(Problem description): Find how many lines below hold "agent", and give that number as the entire answer.

- - -

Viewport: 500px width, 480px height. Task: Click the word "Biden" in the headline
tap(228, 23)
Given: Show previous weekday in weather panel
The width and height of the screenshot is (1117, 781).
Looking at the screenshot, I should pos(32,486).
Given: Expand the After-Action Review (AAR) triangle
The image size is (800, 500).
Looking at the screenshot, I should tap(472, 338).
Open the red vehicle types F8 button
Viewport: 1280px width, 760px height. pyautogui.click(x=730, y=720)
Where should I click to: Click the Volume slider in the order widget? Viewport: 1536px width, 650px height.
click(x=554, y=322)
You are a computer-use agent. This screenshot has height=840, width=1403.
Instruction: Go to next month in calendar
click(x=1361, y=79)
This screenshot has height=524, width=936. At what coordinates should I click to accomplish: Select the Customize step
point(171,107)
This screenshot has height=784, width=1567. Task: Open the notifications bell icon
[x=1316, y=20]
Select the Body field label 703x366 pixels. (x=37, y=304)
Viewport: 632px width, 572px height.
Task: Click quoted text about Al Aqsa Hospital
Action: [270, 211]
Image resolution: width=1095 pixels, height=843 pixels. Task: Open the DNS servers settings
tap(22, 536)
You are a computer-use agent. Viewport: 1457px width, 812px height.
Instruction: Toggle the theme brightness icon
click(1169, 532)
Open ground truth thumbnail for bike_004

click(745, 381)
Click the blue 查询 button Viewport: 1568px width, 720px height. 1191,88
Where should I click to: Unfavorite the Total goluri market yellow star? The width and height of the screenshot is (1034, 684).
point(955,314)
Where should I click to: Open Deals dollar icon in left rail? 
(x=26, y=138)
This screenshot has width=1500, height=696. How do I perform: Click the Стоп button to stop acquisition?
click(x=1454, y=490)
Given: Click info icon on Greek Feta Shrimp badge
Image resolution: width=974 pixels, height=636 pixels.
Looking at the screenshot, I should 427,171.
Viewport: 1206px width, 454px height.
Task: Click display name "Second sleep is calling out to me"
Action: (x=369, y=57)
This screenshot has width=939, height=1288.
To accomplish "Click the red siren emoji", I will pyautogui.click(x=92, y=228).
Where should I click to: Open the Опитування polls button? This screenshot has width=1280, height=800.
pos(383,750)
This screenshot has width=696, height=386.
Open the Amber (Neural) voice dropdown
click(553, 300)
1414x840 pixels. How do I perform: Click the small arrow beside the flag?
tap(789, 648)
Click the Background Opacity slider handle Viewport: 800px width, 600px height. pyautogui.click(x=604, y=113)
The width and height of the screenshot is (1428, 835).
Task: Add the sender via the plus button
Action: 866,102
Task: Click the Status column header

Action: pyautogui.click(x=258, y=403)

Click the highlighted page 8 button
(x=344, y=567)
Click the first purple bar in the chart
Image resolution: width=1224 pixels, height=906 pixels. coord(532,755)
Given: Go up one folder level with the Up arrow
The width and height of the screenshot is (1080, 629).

- - -

(Reply to the task): 2